While this works for users who are properly entering their account number, it leaves the door open for attackers. For example, if someone decided to provide an account number of “‘ or ‘1’ = ‘1”, that would result in a query string of:

            “SELECT * FROM customers WHERE account = ‘’ or ‘1’ = ‘1’;”

Due to the ‘1’ = ‘1’ always evaluating to TRUE, sending this statement to the database will result in the data for all customers being returned instead of just a single customer.

Blind SQL Injection

Also referred to as Inferential SQL Injection, a Blind SQL injection attack doesn’t reveal data directly from the database being targeted. Rather, the attacker closely examines indirect clues in behavior. Details within HTTP responses, blank web pages for certain user input, and how long it takes the database to respond to certain user input are all things that can be clues depending on the goal of the attacker. They could also point to another SQLi attack avenue for the attacker to try.

Out-of-Band Injection

This attack is bit more complex and may be used by an attacker when they cannot achieve their goal in a single, direct query-response attack. Typically, an attacker will craft SQL statements which, when presented to the database, will trigger the database system to create a connection to an external server the attacker controls. In this fashion, the attacker can harvest data or potentially control behavior of the database.
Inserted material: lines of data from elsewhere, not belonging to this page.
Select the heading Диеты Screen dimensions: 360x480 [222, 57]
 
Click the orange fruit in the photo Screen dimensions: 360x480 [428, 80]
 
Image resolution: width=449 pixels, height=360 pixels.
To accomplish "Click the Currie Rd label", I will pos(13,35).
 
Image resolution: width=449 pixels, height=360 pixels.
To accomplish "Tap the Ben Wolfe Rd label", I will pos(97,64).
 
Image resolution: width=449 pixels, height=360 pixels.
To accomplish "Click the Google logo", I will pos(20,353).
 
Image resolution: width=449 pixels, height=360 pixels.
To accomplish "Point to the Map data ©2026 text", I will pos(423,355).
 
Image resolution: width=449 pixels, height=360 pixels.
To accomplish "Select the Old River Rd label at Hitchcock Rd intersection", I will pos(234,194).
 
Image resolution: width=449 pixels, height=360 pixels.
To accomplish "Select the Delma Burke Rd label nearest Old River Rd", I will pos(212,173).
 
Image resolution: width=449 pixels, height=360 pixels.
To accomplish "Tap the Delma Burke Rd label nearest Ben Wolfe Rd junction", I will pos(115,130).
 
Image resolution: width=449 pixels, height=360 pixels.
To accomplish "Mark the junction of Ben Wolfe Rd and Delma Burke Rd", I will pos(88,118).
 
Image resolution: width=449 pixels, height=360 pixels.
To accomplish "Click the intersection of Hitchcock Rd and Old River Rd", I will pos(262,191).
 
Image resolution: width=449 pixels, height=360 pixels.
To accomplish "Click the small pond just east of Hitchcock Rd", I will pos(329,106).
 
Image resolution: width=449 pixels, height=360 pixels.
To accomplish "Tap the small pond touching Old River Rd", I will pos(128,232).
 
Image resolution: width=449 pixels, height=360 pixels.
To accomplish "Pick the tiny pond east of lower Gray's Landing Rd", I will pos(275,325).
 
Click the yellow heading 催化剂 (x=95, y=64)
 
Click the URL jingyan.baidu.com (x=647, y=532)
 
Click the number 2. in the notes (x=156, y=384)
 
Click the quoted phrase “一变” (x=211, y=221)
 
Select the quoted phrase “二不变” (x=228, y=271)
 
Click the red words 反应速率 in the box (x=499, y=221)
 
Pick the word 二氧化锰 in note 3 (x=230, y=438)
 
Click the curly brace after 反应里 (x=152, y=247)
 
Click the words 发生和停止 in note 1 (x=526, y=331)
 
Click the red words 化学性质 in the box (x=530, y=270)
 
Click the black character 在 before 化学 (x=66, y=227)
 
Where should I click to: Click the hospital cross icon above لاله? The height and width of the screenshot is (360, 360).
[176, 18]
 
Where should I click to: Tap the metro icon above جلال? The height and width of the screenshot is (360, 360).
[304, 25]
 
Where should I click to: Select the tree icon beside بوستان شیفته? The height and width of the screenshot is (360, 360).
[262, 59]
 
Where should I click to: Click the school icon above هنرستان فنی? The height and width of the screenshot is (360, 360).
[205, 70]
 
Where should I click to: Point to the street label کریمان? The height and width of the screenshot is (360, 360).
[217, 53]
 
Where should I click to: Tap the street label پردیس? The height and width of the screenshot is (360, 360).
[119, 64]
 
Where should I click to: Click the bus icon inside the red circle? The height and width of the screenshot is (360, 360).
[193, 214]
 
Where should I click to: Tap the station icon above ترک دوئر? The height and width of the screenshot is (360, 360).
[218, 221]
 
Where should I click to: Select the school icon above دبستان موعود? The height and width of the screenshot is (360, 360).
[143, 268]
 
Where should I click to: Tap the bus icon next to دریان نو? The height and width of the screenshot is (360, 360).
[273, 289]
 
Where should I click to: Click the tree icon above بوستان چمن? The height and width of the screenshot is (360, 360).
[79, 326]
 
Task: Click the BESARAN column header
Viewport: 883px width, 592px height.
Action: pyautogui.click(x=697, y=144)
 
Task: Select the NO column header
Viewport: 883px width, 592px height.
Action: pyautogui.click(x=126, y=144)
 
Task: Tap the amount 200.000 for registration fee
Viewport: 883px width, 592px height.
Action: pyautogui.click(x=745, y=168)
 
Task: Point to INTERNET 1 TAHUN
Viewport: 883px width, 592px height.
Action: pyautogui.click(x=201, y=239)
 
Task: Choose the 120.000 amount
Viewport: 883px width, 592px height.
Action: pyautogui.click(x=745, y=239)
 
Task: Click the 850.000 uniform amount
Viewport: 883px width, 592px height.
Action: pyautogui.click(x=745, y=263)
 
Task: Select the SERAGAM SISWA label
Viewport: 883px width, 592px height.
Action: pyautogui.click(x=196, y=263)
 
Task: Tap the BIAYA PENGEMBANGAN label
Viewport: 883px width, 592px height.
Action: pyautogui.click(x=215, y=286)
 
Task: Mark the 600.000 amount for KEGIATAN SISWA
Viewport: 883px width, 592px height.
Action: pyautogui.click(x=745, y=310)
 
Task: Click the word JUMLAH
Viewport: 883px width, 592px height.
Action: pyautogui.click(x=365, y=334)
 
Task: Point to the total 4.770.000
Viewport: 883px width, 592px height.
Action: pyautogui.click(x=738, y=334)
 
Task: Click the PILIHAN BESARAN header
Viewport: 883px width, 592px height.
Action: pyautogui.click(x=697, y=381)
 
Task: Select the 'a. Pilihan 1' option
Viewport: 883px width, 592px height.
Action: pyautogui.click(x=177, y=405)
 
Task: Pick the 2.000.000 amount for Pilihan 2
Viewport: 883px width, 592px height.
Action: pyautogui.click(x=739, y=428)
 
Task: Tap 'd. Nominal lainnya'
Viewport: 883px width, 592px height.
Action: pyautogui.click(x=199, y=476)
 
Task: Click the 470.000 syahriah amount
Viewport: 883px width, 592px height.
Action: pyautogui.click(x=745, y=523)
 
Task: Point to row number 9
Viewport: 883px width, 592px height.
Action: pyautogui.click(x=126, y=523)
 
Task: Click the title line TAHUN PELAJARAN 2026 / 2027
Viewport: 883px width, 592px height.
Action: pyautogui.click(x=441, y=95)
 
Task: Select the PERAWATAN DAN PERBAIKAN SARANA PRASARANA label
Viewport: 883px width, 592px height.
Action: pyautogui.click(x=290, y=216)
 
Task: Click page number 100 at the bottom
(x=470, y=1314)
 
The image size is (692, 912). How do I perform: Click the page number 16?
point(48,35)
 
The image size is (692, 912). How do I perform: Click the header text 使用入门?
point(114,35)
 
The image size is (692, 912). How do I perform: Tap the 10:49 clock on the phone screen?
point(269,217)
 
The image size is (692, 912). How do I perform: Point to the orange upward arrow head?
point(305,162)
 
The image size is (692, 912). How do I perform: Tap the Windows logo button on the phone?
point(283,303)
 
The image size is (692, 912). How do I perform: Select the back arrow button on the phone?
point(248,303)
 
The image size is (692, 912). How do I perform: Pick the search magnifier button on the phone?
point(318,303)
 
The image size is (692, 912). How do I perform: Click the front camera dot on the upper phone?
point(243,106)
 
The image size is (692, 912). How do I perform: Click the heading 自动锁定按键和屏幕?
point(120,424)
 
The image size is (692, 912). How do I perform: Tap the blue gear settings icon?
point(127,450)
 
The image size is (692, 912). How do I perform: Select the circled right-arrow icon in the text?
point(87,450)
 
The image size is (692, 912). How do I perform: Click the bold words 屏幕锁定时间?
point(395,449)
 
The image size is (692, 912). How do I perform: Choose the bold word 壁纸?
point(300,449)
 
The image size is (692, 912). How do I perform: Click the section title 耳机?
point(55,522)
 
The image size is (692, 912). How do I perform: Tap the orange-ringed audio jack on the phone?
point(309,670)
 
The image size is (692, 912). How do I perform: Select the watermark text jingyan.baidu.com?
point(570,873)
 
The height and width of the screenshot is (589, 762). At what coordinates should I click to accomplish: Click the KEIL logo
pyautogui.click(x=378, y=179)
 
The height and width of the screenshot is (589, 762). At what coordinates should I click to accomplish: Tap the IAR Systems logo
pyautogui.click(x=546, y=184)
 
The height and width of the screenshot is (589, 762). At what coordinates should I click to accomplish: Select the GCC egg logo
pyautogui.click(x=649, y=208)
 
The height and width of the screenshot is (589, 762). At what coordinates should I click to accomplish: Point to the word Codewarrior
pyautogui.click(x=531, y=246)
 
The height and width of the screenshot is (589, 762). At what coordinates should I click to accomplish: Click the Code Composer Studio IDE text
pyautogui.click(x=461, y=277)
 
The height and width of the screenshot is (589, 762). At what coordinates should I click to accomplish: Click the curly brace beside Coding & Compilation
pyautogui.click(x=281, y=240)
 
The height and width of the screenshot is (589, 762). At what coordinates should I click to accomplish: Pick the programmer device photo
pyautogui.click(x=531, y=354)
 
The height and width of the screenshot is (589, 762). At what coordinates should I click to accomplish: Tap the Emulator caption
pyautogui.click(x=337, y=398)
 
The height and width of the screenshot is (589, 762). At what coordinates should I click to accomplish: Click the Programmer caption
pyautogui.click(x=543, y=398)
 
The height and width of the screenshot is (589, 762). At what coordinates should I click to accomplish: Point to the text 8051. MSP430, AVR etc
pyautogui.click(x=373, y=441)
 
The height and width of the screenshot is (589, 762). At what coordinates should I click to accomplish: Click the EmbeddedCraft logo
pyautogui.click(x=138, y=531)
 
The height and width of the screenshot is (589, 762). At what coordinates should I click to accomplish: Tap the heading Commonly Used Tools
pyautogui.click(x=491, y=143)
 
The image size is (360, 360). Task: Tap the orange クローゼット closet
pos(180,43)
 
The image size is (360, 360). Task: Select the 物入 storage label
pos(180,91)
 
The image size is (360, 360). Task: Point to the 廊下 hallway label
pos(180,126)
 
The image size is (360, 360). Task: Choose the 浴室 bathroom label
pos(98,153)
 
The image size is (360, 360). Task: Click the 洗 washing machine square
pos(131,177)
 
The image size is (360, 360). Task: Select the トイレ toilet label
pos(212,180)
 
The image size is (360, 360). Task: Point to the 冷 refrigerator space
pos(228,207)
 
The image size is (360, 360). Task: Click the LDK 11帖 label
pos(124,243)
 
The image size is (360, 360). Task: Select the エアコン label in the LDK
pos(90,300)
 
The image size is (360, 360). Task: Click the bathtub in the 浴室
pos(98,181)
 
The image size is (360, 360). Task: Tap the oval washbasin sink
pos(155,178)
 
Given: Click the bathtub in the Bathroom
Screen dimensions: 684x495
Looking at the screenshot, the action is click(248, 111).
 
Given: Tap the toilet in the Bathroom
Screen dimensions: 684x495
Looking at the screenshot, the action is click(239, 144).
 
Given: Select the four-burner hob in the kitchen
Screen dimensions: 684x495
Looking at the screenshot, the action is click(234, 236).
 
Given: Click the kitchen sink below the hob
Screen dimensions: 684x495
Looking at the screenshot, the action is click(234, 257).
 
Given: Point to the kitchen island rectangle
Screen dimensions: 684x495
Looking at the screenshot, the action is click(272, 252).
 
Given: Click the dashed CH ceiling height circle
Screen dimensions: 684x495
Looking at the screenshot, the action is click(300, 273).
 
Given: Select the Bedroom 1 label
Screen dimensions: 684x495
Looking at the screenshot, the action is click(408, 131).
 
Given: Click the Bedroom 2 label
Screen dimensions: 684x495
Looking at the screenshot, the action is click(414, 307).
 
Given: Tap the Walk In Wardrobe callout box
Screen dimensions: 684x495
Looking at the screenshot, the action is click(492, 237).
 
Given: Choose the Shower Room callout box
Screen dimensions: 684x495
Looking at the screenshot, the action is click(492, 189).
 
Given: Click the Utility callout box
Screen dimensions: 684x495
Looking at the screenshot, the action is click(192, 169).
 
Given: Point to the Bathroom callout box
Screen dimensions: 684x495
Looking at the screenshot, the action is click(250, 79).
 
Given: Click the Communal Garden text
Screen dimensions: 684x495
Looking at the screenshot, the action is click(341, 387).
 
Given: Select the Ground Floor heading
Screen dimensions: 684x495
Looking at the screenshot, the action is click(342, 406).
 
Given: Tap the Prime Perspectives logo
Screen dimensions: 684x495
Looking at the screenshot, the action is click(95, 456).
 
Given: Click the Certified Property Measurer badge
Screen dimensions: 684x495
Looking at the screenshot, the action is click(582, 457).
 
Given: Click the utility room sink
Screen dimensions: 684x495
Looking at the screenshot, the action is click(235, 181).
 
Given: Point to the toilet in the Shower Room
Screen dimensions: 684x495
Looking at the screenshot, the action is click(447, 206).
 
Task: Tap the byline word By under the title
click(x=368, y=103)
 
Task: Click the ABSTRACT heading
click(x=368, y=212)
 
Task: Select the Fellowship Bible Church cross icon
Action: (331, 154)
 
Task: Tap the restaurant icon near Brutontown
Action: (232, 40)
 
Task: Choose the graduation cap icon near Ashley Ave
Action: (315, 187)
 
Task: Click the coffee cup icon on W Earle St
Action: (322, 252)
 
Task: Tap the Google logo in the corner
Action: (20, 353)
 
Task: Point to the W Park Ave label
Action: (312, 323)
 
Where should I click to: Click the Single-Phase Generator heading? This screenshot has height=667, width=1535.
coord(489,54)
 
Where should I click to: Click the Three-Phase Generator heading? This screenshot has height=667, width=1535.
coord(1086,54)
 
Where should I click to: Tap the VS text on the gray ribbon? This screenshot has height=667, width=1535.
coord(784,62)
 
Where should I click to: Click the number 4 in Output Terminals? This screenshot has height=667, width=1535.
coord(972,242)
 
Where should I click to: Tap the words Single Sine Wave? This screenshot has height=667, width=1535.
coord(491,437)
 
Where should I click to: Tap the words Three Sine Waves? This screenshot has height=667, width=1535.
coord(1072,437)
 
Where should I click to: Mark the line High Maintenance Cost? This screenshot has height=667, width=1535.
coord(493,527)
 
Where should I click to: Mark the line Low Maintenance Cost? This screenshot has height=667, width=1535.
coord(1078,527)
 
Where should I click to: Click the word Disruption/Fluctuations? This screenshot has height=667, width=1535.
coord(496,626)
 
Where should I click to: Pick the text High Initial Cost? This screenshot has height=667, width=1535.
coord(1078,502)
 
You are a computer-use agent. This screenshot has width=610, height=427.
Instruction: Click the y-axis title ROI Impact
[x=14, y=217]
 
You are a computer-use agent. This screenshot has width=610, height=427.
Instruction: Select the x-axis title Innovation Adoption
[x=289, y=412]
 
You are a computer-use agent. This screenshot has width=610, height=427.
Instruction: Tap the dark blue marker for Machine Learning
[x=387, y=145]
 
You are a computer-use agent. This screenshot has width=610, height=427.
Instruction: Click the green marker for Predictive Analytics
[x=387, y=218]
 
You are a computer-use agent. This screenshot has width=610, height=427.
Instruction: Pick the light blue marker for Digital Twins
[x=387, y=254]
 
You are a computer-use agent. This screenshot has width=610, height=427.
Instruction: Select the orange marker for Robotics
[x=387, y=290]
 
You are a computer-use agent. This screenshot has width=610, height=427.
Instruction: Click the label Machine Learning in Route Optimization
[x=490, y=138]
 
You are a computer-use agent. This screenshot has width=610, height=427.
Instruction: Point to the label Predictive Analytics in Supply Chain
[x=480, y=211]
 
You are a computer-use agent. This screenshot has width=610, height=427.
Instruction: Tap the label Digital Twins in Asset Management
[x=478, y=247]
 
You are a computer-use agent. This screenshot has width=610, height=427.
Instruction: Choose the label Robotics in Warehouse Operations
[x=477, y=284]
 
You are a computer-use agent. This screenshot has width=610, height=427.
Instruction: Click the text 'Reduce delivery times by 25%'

A Second Order Injection is a type of Out-of-Band Injection attack. In this case, the attacker will provide an SQL injection that will get stored and executed by a separate behavior of the database system. When the secondary system behavior occurs (it could be something like a time-based job or something triggered by other typical admin or user use of the database) and the attacker’s SQL injection is executed, that’s when the “reach out” to a system the attacker controls happens.

How to Prevent SQL Injection Attacks

The following suggestions can help prevent an SQL injection attack from succeeding:

Don’t use dynamic SQL

Sanitize user-provided inputs

  • Properly escape those characters which should be escaped.
  • Verify that the type of data submitted matches the type expected.

Don’t leave sensitive data in plaintext

  • Encrypt private/confidential data being stored in the database.
  • This also provides another level of protection just in case an attacker successfully exfiltrates sensitive data.

Limit database permissions and privileges

  • Set the capabilities of the database user to the bare minimum required.
  • This will limit what an attacker can do if they manage to gain access.

Avoid displaying database errors directly to the user

  • Attackers can use these error messages to gain information about the database.

Use a Web Application Firewall (WAF) for web applications that access databases

  • This provides protection to web-facing applications.
  • It can help identify SQL injection attempts.
  • Based on the setup, it can also help prevent SQL injection attempts from reaching the application (and, therefore, the database).

Use a web application security testing solution to routinely test web apps that interact with databases

  • Doing so can help catch new bugs or regressions that could allow SQL injection.

Keep databases updated to the latest available patches

  • This prevents attackers from exploiting known weaknesses/bugs present in older versions.

SQL injection is a popular attack method for adversaries, but by taking the proper precautions such as ensuring data is encrypted, that you protect and test your web applications, and that you’re up to date with patches, you can take meaningful steps toward keeping your data secure.